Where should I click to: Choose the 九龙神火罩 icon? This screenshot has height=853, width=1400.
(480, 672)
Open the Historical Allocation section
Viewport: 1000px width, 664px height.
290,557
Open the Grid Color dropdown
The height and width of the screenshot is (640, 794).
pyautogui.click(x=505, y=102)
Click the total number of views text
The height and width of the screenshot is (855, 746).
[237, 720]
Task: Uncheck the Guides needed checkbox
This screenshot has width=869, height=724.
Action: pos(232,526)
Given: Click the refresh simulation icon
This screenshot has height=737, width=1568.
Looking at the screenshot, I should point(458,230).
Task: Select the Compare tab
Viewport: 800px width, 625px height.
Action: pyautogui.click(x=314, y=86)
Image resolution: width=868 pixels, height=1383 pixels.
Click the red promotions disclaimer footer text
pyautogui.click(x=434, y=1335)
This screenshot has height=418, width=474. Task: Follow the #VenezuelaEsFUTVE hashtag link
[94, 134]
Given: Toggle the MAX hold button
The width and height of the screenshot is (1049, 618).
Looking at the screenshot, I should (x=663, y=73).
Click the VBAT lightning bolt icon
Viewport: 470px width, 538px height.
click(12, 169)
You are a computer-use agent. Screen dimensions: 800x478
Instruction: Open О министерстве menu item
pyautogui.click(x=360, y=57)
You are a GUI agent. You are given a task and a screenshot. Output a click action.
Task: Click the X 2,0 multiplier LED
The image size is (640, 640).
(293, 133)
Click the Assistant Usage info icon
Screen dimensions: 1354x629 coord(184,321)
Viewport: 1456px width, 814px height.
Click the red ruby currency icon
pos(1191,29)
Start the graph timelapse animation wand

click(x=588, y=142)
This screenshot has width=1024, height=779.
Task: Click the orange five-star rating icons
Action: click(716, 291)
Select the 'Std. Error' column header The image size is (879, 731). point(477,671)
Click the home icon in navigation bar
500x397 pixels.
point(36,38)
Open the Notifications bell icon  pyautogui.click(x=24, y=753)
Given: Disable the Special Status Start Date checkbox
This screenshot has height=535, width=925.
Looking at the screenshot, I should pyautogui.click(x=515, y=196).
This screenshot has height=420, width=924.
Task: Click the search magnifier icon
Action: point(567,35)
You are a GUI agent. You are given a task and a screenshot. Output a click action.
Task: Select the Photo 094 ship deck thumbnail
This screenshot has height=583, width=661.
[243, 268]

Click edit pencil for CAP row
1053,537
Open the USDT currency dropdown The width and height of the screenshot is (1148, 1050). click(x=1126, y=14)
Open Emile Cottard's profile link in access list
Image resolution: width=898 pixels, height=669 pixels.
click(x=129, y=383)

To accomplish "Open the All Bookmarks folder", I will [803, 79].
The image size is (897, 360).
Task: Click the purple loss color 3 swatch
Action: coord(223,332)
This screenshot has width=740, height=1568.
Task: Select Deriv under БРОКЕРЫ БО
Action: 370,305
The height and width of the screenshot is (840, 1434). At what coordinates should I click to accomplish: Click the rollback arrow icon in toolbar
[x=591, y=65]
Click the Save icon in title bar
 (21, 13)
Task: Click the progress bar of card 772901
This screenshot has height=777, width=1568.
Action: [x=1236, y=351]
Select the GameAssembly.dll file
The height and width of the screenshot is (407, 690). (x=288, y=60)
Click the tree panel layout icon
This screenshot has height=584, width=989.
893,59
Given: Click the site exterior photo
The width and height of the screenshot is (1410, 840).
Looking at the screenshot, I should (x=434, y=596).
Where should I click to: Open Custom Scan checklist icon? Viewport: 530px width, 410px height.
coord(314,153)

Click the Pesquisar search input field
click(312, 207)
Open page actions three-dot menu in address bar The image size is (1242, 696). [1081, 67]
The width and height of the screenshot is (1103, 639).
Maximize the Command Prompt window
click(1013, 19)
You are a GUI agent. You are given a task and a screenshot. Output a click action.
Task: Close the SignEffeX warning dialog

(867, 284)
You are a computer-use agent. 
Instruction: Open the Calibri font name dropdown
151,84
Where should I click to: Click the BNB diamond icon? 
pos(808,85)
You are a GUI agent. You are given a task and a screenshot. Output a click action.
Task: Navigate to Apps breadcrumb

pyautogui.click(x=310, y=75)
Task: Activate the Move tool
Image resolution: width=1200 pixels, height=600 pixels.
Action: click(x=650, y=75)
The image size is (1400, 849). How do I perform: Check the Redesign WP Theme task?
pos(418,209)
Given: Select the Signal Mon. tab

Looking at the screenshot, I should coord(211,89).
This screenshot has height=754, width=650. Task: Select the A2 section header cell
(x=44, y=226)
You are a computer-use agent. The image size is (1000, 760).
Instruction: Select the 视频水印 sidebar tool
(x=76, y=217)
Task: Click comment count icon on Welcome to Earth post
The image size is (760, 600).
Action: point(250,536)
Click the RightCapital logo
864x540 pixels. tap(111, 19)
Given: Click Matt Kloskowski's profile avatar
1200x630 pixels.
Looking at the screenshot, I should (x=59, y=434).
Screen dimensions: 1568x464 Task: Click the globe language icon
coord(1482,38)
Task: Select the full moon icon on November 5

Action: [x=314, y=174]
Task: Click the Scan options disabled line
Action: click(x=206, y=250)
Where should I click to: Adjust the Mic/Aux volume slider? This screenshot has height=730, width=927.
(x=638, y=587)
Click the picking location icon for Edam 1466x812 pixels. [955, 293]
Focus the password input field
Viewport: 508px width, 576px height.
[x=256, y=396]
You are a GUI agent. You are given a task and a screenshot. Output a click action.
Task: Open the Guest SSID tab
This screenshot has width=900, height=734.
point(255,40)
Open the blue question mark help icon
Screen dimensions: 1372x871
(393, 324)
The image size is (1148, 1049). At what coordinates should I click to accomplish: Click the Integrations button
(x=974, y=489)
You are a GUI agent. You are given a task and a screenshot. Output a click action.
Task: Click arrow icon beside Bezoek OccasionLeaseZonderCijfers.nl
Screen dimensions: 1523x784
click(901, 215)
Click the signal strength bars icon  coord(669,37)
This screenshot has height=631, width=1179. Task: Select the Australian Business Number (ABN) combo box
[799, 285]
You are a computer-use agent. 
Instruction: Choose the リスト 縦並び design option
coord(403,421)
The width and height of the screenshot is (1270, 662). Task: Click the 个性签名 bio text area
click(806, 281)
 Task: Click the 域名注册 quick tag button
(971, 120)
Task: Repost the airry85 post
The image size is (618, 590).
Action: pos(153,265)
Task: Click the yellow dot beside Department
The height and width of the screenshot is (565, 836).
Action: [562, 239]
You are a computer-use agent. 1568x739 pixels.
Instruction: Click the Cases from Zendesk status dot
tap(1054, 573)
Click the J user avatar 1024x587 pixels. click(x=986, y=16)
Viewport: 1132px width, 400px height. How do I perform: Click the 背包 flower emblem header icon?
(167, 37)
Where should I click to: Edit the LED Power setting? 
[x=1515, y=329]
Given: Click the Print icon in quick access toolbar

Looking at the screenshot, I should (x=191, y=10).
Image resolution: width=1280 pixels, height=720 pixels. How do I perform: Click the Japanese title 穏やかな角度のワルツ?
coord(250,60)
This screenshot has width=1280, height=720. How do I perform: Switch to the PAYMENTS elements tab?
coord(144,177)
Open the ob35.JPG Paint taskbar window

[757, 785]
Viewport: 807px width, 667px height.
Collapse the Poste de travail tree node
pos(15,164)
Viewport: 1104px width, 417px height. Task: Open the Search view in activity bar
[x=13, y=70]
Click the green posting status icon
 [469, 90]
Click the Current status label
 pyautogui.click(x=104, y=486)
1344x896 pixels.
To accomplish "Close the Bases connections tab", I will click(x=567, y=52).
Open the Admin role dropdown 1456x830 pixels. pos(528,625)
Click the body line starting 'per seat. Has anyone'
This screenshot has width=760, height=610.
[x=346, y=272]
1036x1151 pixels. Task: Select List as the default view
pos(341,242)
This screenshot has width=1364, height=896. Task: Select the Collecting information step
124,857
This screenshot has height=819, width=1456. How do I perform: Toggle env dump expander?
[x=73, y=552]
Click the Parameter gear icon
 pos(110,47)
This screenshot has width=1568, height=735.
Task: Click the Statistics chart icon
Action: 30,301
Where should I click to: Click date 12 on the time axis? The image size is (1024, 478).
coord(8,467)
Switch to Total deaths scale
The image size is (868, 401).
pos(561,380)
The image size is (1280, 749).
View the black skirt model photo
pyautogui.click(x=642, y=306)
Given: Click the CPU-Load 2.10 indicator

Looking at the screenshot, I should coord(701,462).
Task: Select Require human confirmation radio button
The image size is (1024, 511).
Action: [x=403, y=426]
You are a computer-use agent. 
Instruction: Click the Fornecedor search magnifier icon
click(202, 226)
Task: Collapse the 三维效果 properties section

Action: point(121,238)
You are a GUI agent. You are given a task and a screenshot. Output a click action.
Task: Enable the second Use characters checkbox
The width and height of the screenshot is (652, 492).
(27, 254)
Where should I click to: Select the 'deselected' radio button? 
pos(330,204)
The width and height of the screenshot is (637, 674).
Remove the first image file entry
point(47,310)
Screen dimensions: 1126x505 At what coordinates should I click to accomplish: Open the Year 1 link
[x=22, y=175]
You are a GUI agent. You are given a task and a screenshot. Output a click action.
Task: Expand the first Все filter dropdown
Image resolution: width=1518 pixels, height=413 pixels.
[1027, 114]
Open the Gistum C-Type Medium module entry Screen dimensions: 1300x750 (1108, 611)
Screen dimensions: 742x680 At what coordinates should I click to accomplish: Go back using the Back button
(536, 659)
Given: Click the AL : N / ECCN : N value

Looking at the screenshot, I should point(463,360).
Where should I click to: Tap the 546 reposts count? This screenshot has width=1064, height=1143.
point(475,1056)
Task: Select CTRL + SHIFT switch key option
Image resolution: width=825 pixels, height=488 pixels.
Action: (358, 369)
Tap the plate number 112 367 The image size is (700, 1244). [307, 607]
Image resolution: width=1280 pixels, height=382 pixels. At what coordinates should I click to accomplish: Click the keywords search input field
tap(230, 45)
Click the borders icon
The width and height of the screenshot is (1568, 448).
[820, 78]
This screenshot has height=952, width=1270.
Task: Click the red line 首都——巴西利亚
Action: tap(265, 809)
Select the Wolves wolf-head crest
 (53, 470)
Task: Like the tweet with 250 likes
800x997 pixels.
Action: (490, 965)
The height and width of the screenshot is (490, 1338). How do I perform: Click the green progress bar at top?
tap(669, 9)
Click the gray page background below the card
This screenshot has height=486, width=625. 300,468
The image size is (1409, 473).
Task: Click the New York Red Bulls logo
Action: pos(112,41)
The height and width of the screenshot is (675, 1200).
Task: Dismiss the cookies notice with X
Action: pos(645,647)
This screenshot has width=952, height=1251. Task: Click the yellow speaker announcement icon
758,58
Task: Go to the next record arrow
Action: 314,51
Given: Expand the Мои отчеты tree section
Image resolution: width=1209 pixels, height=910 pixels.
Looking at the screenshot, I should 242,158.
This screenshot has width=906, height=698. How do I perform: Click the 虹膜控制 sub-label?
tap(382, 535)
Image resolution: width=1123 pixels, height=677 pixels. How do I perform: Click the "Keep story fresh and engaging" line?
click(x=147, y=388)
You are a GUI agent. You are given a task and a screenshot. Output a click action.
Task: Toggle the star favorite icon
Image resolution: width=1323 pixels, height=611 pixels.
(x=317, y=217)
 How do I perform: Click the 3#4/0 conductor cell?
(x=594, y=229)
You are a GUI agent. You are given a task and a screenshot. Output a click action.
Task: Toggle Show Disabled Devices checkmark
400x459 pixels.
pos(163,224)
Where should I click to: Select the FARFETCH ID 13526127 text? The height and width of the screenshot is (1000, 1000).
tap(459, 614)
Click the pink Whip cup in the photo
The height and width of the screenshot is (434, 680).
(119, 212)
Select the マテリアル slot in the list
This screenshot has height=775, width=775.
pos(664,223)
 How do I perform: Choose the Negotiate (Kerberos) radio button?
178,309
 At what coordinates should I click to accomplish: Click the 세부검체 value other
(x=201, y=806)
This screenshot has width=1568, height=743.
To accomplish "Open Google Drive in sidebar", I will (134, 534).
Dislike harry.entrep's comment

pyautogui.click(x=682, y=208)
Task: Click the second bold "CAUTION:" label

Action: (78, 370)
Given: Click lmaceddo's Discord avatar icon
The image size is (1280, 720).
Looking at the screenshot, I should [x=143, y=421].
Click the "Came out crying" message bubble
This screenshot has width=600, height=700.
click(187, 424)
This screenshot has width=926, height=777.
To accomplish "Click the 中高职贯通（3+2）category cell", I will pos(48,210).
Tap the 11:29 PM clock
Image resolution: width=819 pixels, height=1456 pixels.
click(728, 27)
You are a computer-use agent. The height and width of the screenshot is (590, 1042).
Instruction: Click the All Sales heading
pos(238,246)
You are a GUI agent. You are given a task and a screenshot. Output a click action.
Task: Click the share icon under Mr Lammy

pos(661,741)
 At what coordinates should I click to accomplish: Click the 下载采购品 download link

▸ Your assignment: Since only part of the listing is wanted, copy exactly the lines from the one holding "Viewport: 1456px width, 814px height." to the one holding "Open the Notifications", both included.

▸ Exercise response:
Viewport: 1456px width, 814px height.
Click the red ruby currency icon
pos(1191,29)
Start the graph timelapse animation wand

click(x=588, y=142)
This screenshot has width=1024, height=779.
Task: Click the orange five-star rating icons
Action: click(716, 291)
Select the 'Std. Error' column header The image size is (879, 731). point(477,671)
Click the home icon in navigation bar
500x397 pixels.
point(36,38)
Open the Notifications bell icon  pyautogui.click(x=24, y=753)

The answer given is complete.